The provincial borders came to be defined by Hadrian’s Wall in the north, created in the early 2nd century AD, and then quite fleetingly by the Antonine Wall in the Scottish midlands.

Boudicca had attempted to destroy the Roman power in the land with her rebellion of 60 – 61AD, but it ultimately failed, although it was a clear sign that Britons were not so easily assimilated into the empire, nor keen on the notion of being ruled by a distant dictator.

A crumbling empire in the west

By the late 4th century, however, several legions had already been withdrawn, leaving the province more open to attack from the Picts to the north and by Germanic raiders, the Anglo Saxons, along the eastern and southern seaboard.

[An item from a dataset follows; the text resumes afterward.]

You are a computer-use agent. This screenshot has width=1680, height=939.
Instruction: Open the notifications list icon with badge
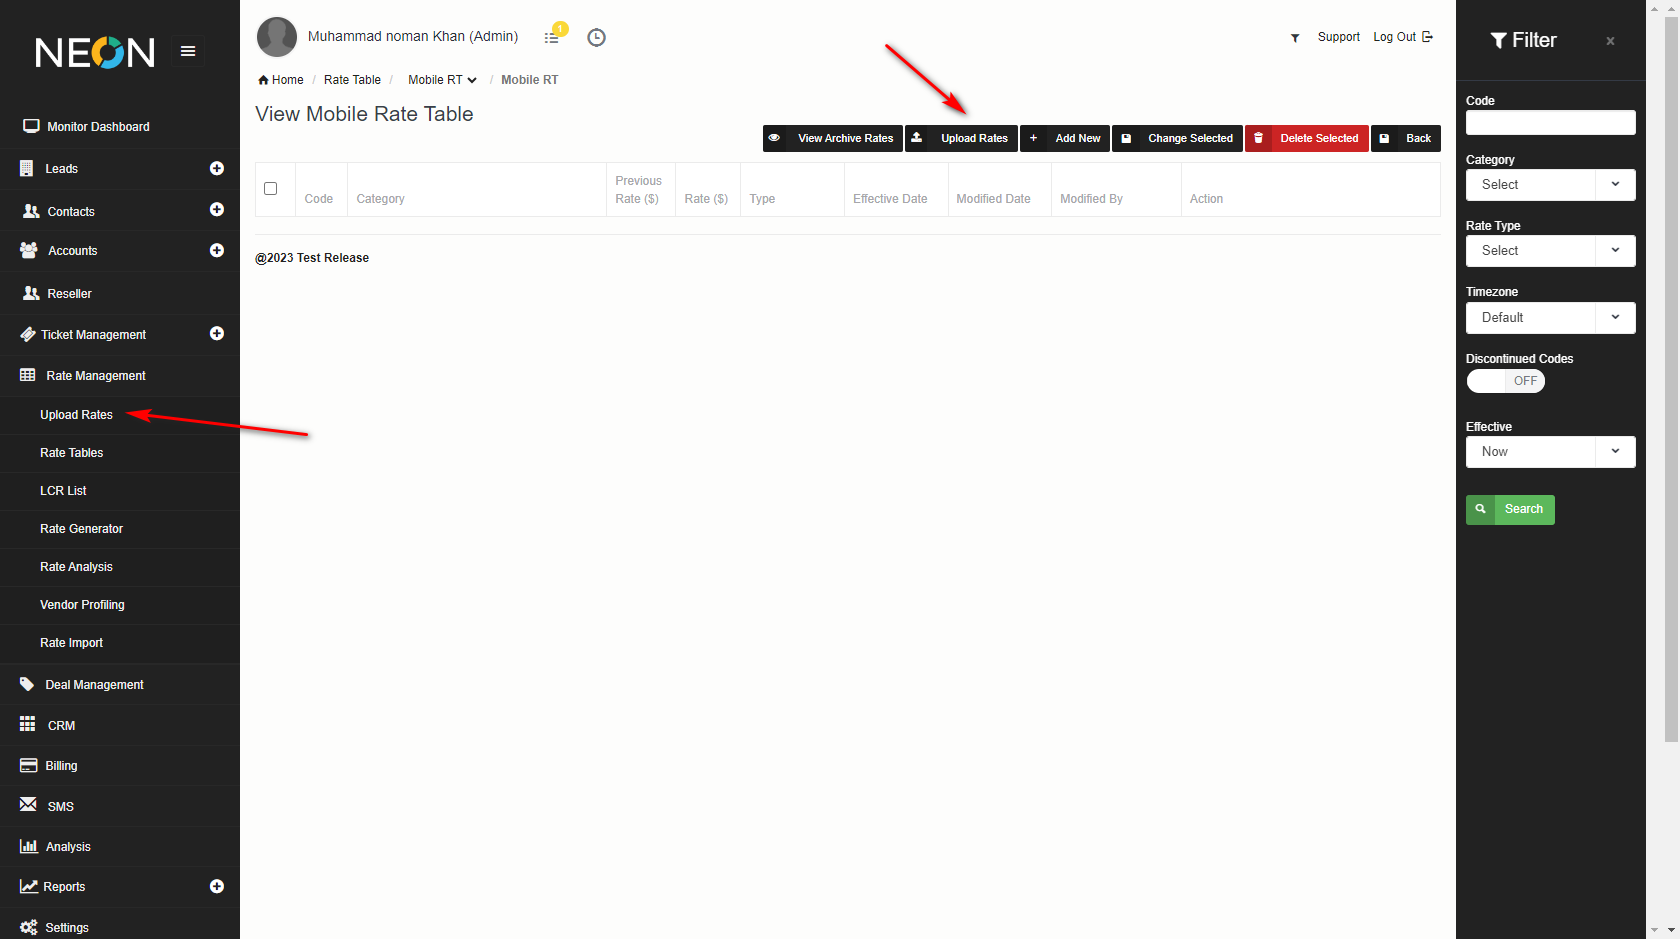(552, 37)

By 410 AD the situation had got so serious that British leaders requested help from the then Roman emperor Honorius. However, due to his ongoing struggles nearer home in Italy and the western empire in general, trying to repulse invasions by other Germanic tribes, he sent his ‘Rescript of Honorius’ back to the Britons, basically telling them that they had to look after themselves, because he was in no position to do so.

Although subsequent Roman leaders probably wanted to re-establish proper links to this far flung province, they never did because the empire in the west was slowly falling apart, finally ending in 476 AD.

So Britain, or at least most of it, had been under Roman rule for over 350 years, a significant time. Now it was cast adrift and largely at the mercy of invasions from the east and north.

The beginnings of England

The Romano British warlords, ‘King’ Arthur quite likely being one of them, did their best to defend the country. However, gradually, as more Angles, Saxons and Jutes (and others) who had been living to the north of the empire, settled over the next two centuries, the foundations of the country we now call England began to take hold, in the form of petty kingdoms ruled by Germanic warlord aristocrats.

Of course, we can’t compare this history too much to what is happening now. For one thing, the Romans left Britain, whereas today’s Brexit is the other way round, Britain leaving the EU, allegedly. And then there’s the duration factor too. For example, the United Kingdom has only been in the Common Market/European Economic Union/European Union since January 1 1973 – not 350 years.

Britain may leave the EU but Romans abandoned Britain

And of course, the Roman takeover was largely hostile, whereas Britain’s deferring of powers to the EU has been granted peaceably, albeit foolishly according to a growing number of British patriots.

Nevertheless, it is an interesting comparison and another example of the island of Great Britain being a part of Europe but always likely to be either less well thought of by central Europeans, abandoned, forgotten, or even seeking to go its own way, looking beyond with an independent spirit.

One can imagine the uneasy feeling of the people of Britain 1600 years ago, knowing that the protection they had known for so long had been withdrawn.

Do those who want to remain in the EU today feel the same? And do Brexiteers, like some of the populace back at the end of Roman Britain, feel more of a sense of opportunity, the chance to create something freer?